[Data extracts]
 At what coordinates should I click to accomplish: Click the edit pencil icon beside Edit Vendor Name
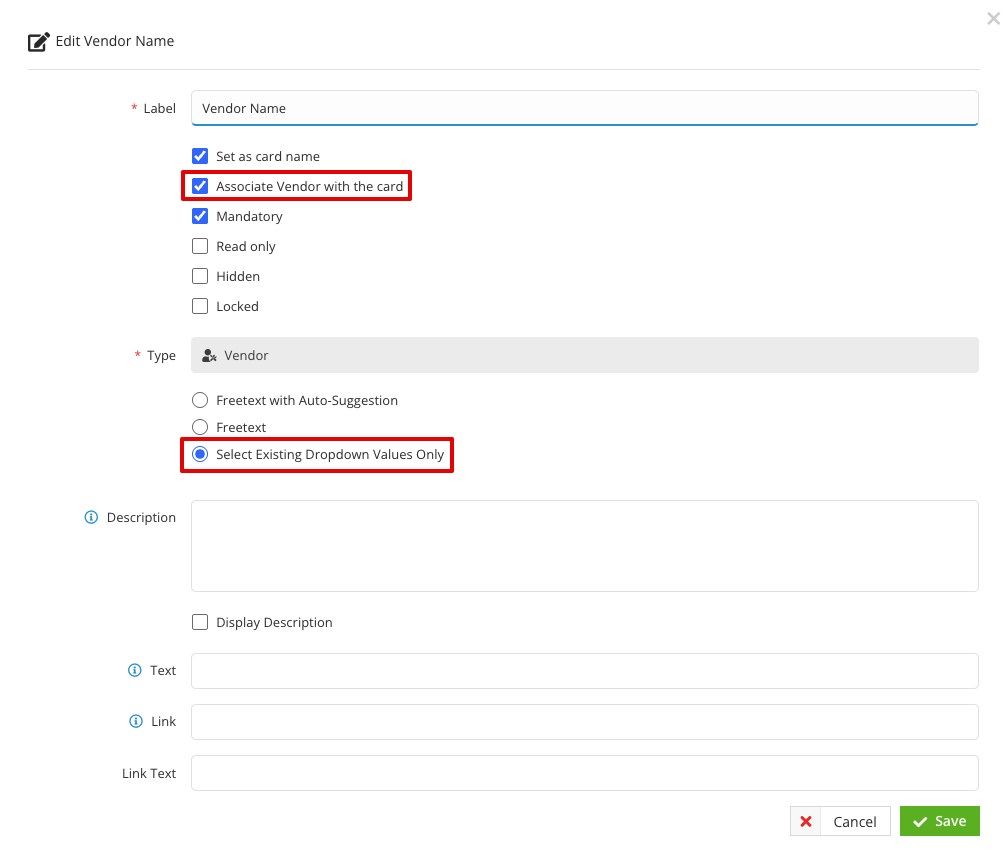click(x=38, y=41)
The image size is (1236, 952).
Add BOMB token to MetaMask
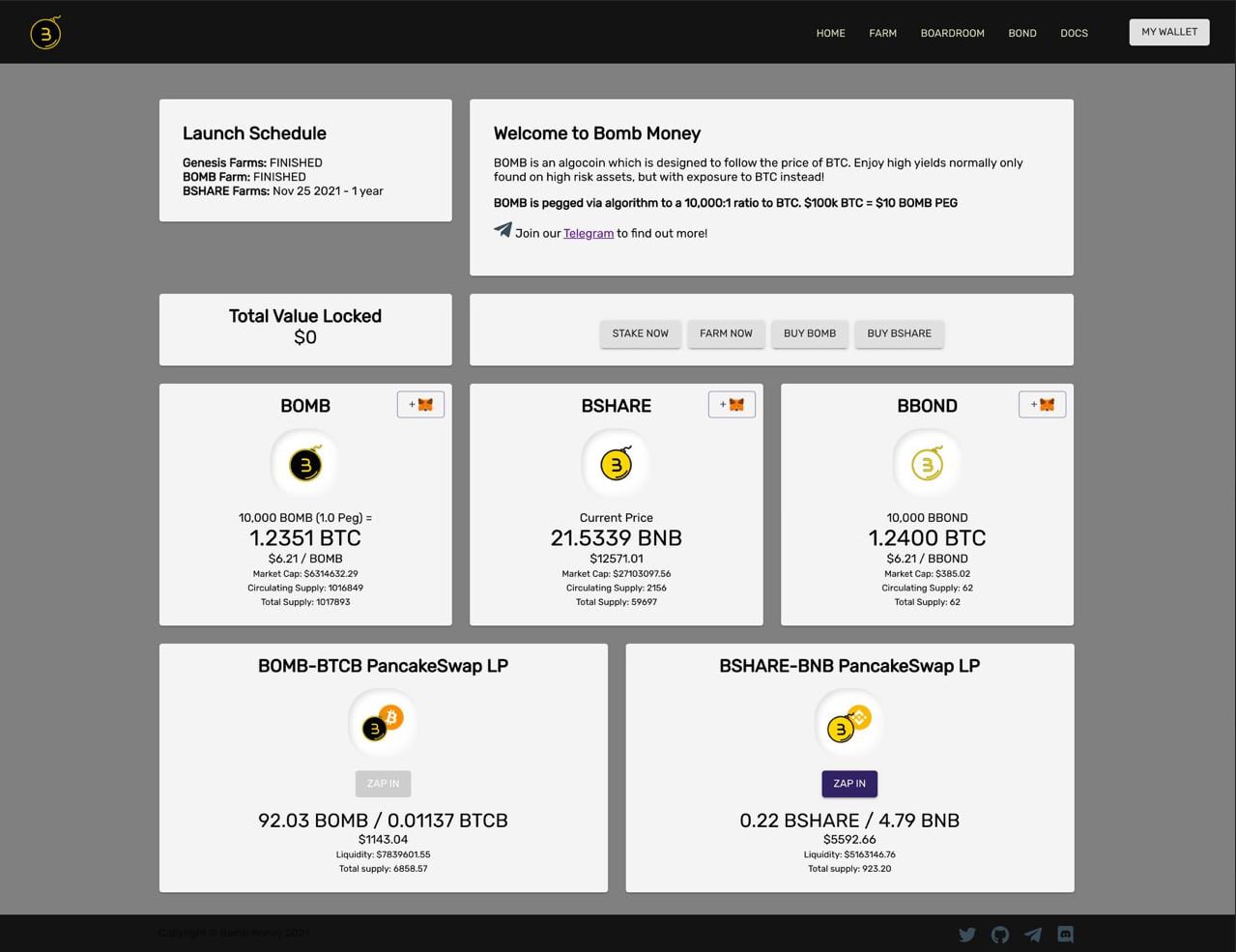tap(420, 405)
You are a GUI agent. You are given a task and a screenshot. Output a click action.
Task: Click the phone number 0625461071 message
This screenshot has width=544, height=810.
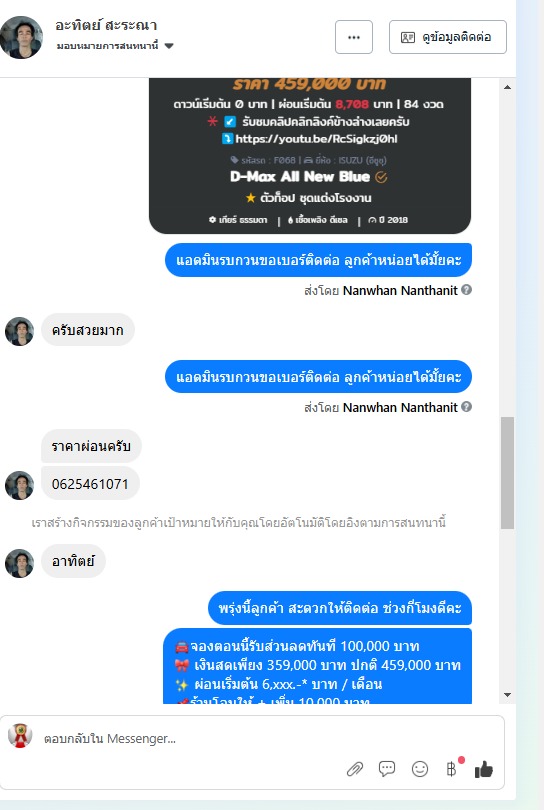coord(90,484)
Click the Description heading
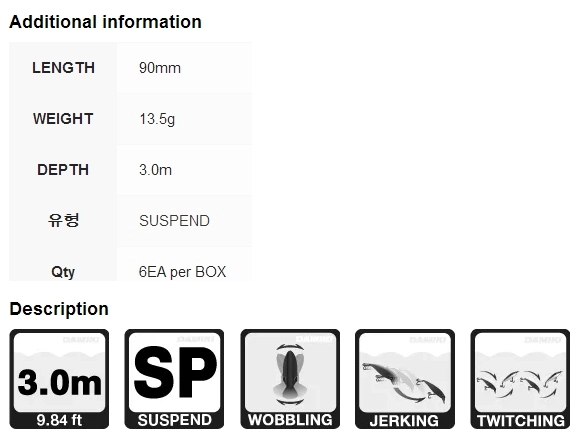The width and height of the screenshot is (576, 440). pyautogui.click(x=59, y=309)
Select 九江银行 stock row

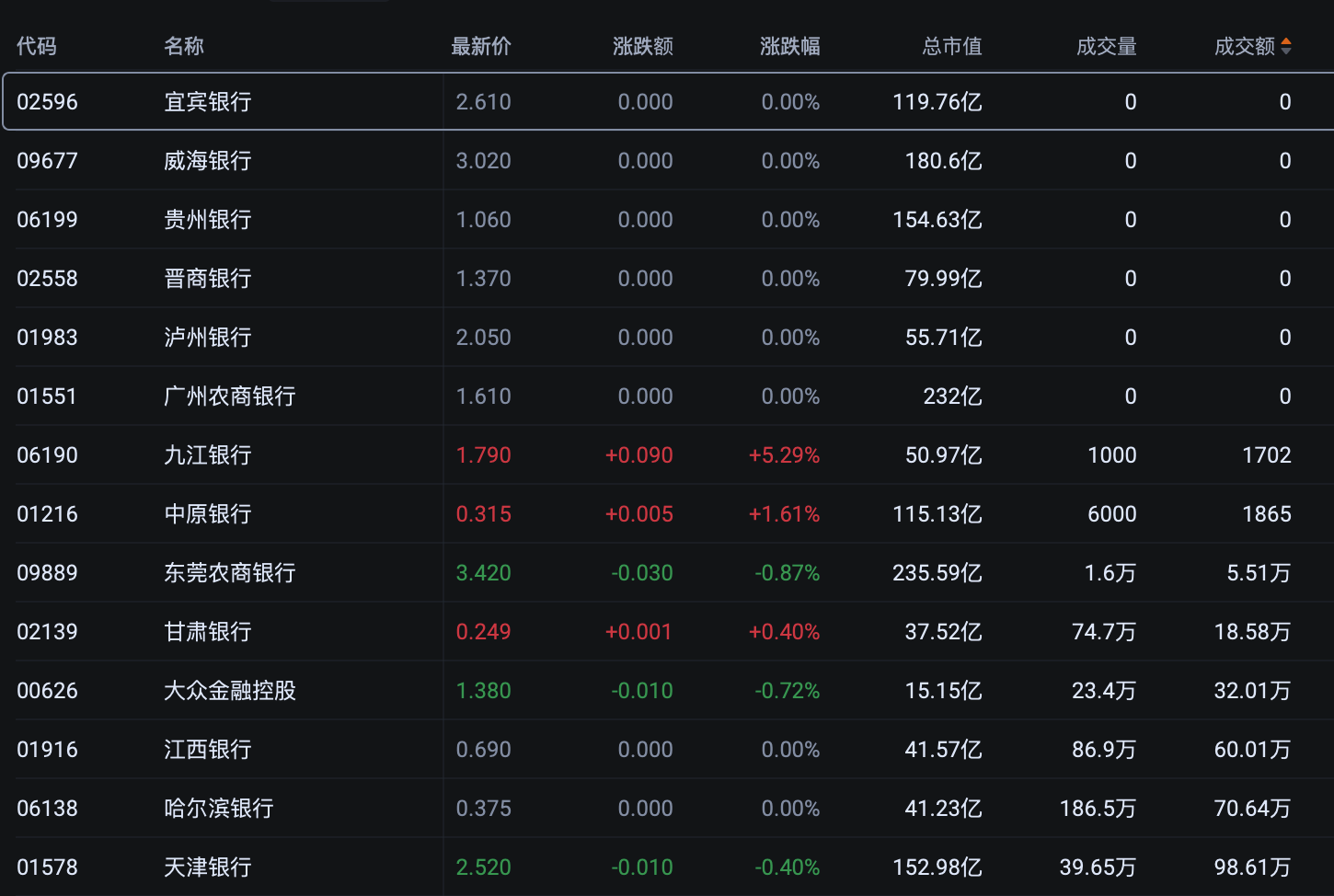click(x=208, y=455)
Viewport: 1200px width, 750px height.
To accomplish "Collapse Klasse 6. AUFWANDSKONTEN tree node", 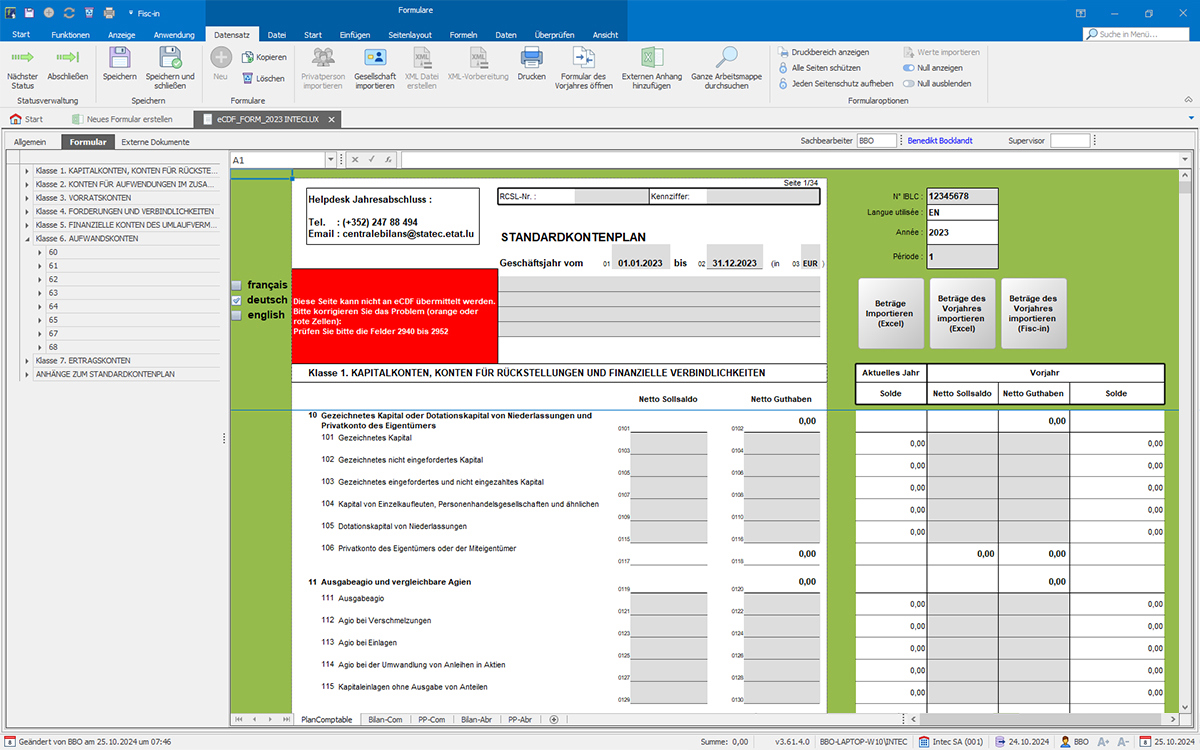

[Your goal]
The required output is the line containing "The image size is (1236, 952)." plus every line after it to the end of the data, copied exactly and with no pictures.

[Solution to this exercise]
The image size is (1236, 952).
Add BOMB token to MetaMask
tap(420, 405)
You are a GUI agent. You are given a task and a screenshot. Output a click action.
Task: Click the phone number 0625461071 message
This screenshot has width=544, height=810.
coord(90,484)
Click the Description heading
The width and height of the screenshot is (576, 440). pyautogui.click(x=59, y=309)
Select 九江银行 stock row

click(x=208, y=455)
Viewport: 1200px width, 750px height.
To accomplish "Collapse Klasse 6. AUFWANDSKONTEN tree node", 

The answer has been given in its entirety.